** Description of the task **
Copy word for word the part of the police chase account below, starting with "When Mr. Hopkins restarted" and going on through "attempting to flee.".

── Text to read ──

When Mr. Hopkins restarted his engine, Detective Whittington also told him to step out of the car and attempted to reach inside and disable the vehicle as Mr. Hopkins reached for the shifter. Detective Whittington deemed Mr. Hopkins to be attempting to flee.

Mr. Hopkins put the car in drive and sped off heading west on Sixth Avenue. He left his identification card in Officer Goffreda's possession. From a timing perspective, Officer Goffreda's discussion with Mr. Hopkins and Mr. Morgan lasted approximately two minutes. Less than one minute elapsed from the time the detectives arrived until the chase began.

Officer Goffreda ran back to his cruiser and attempted pursuit, which continued east on Seventh Avenue. An Officer Rogers, who was earlier dispatched to the scene but had not yet arrived, joined the chase in progress, along with other law enforcement officers including the detectives. Officer Rogers took the lead inasmuch as Officer Goffreda "was pretty far behind." (Id.). The Dodge Charger reached a speed of at least 60 miles per hour in its attempt to flee.

Officer Goffreda estimated the speed based upon the fact his pursuing vehicle was traveling at a rate of 70 to 80 miles per hour. He was gaining on the Dodge Charger, but not quickly. The posted limit on the roads where the chase occurred range from 25 to 40 miles per hour.

Not long after the chase began, the Dodge Charger attempted to turn south on Iowa Street. The vehicle crashed into a tree when Mr. Hopkins lost control. The occupants then ran in opposite directions. Detectives Whittington and Burton pursued Mr. Morgan on foot for approximately 80 yards as he fled between two houses. When Mr. Morgan reached, and attempted to climb, a chain-link fence, he was instructed to get on the ground. He complied. All three of them then returned to the crash scene.

Officers Goffreda and Rogers initially chased Mr. Hopkins in their vehicles as he ran on Seventh Avenue. They switched to a foot pursuit, however, when Mr. Hopkins turned to run between houses in the residential area. When he attempted to climb a fence, Officer Rogers instructed him to stop. When Mr. Hopkins disobeyed the command, he was demobilized by a Taser™. Mr. Hopkins pockets were searched and a large sum of United States currency was recovered. The three of them then returned to the crash scene.

In their absence, Corporal Peter S. Kapeluck of the Charleston Police Department had arrived on the scene at 9:21 p.m. He was tasked with completing the crash investigation. Officer Kapeluck was aware that the accident had occurred following a law enforcement chase. He concluded that the vehicle was not operational and would require a tow. The driver's door to the abandoned vehicle was left open and the key was in the ignition. Consistent with standard policy, he conducted an inventory search and found a grocery-style plastic bag filled with eleven folds of United States currency, marijuana, and a substance characteristic of heroin. When Detective Whittington returned to the crash scene with Mr. Morgan, Officer Kapeluck handed him the plastic bag which Detective Whittington opened up to see its contents. Two mobile phones were also recovered during the inventory, along with a gun holster.

It is worth noting, however, that Officer Kapeluck aptly observed the necessity of inventory searches. They serve to protect law enforcement and towing personnel from false claims for damage or theft, along with securing the vehicle owner's property. That testimony is consistent with the Charleston Police Department's vehicle inventory regulations, which are attached to a December 7, 2012, letter to the court from Mr. Hopkins' counsel, which is ordered filed today.

───
── Data shown ──

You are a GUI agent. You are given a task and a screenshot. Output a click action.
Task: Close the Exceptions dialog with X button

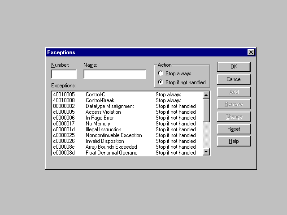click(251, 52)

───

** Result for this exercise **
When Mr. Hopkins restarted his engine, Detective Whittington also told him to step out of the car and attempted to reach inside and disable the vehicle as Mr. Hopkins reached for the shifter. Detective Whittington deemed Mr. Hopkins to be attempting to flee.